**Data under study:**
· · · ·

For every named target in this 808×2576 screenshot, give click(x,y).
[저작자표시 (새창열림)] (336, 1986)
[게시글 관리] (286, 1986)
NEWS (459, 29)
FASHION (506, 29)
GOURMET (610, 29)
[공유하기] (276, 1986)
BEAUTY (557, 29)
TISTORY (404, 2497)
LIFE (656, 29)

· · · ·

**Try it:**
The data above must be reproduced in full, exactly as given.

**Exercise solution:**
For every named target in this 808×2576 screenshot, give click(x,y).
[저작자표시 (새창열림)] (336, 1986)
[게시글 관리] (286, 1986)
NEWS (459, 29)
FASHION (506, 29)
GOURMET (610, 29)
[공유하기] (276, 1986)
BEAUTY (557, 29)
TISTORY (404, 2497)
LIFE (656, 29)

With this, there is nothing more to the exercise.